Aspasia (Ἀσπασία) van Milete, een hoog ontwikkelde vrouw, kwam kort na 450 vC uit haar geboortestad naar Athene, waar ze de geliefde en de - naar attisch recht onwettige - echtgenote van Pericles werd, die zijn wettige vrouw voor haar verstiet. Tussen 445 en 440 schonk zij Pericles een zoon, die naar zijn vader werd genoemd en later gewettigd werd.
A. had grote invloed op haar man en vormde met hem het middelpunt van een progressieve kring van politici, wijsgeren en kunstenaars. Pericles' politieke tegenstanders lieten uiteraard geen middel ongebruikt om A., die voor hen een hetaere bleef, in een ongunstig licht te stellen: aan haar invloed schreven ze de oorlog tegen Samos (441-439) toe, evenals het volksbesluit tegen Megara (432), waardoor deze stad de toegang tot alle havens van de attische zeebond werd ontzegd. In 432 diende de komediedichter Hermippus tegen A. een aanklacht wegens goddeloosheid en koppelarij in; slechts met grote moeite wist Pericles haar vrijspraak te bewerken.
Na Pericles' dood in 429 was A. korte tijd de echtgenote van de politicus Lysicles; deze werd echter in 428 reeds gedood. Over de rest van haar leven is niets bekend dan dat ze in Athene stierf. De nagedachtenis van de begaafde vrouw werd vooral in de kring van Socrates' leerlingen in ere gehouden.
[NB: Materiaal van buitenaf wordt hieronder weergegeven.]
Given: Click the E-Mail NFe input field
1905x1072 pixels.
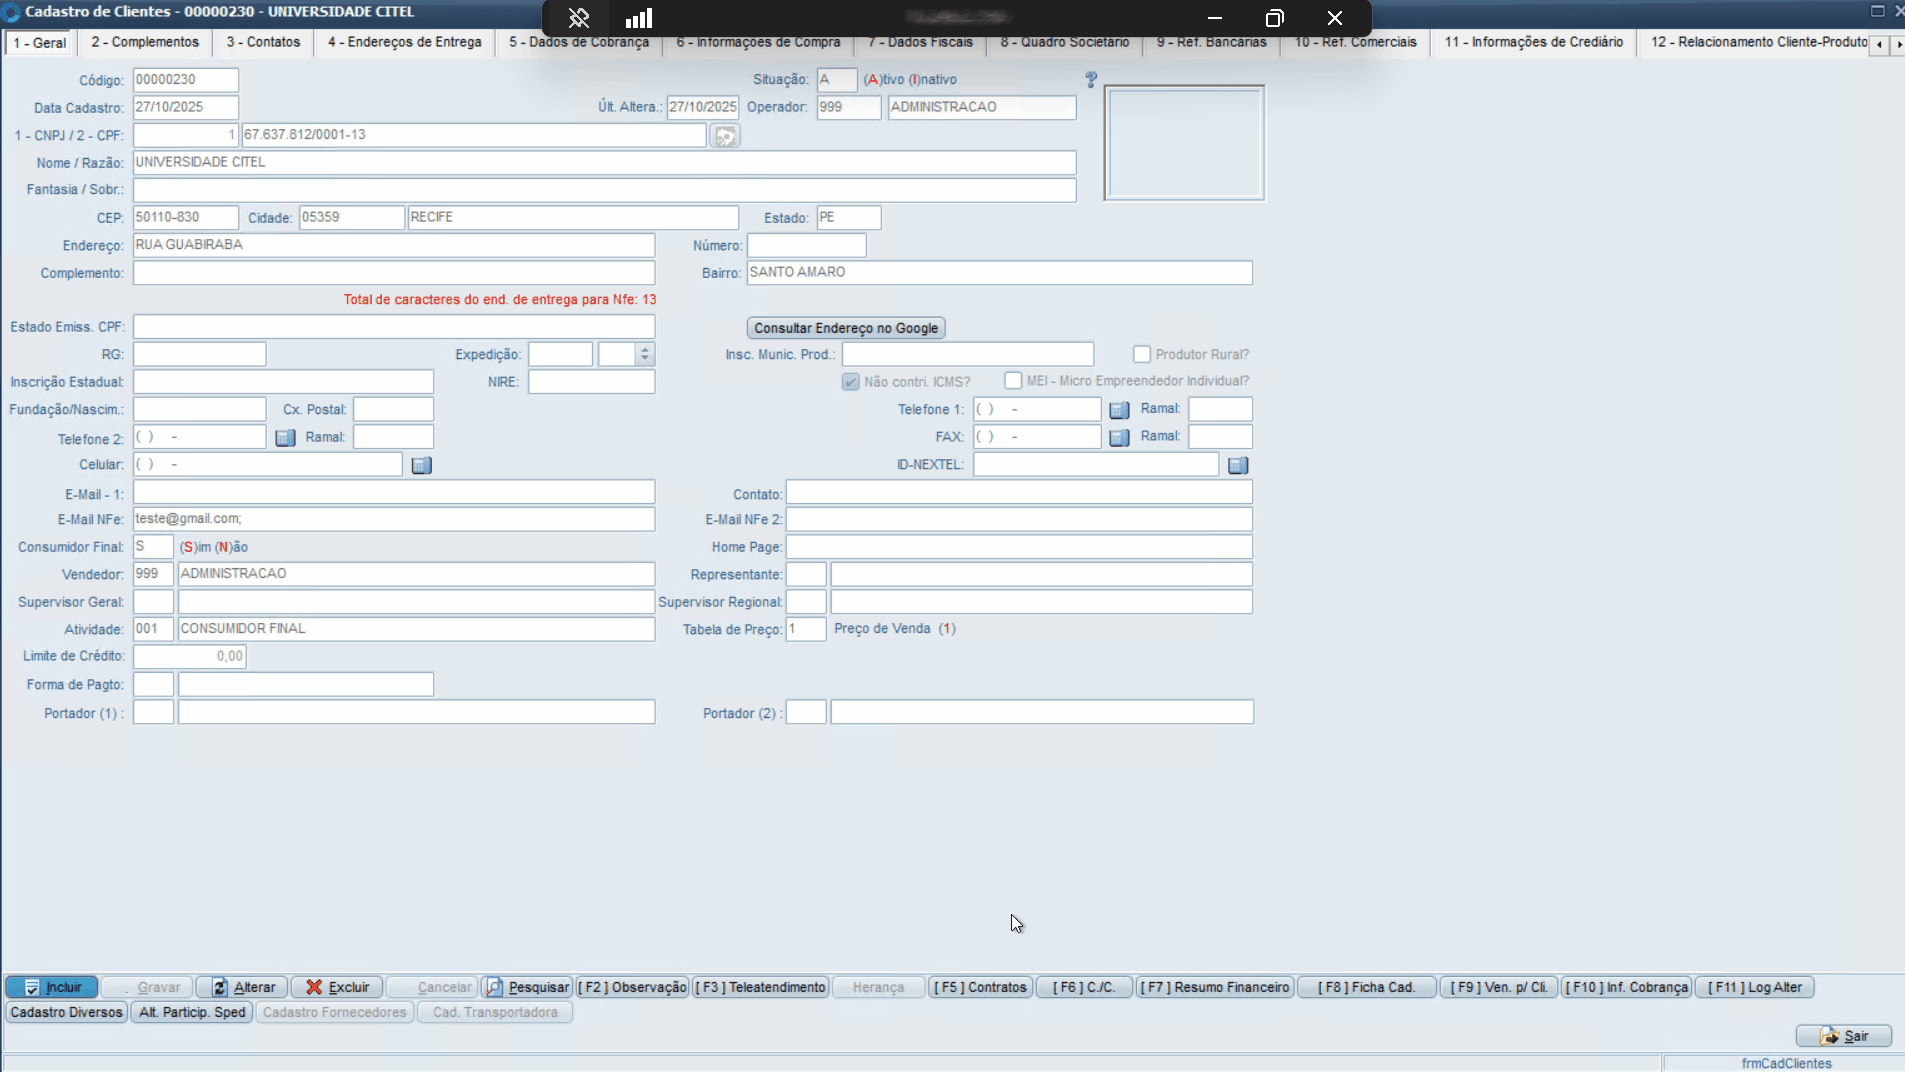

Gewoonlijk wordt een borstbeeld, gevonden bij opgravingen
in de buurt van Anzio en thans in het
Vaticaans Museum, voor dat van A. gehouden, echter
zonder voldoende redenen. Evenmin is het zeker
dat A. voorkomt op een bronzen reliëf uit de
4e eeuw vC in het Museo Nazionale te Napels,
waarop Socrates afgebeeld is, schrijdende in de
richting van een vrouwenfiguur.
Lit. W. Judeich (PRE 2, 1716-1721). - E. Kornemann, Grosse
Frauen des Altertums (Wiesbaden 1947) 63vv.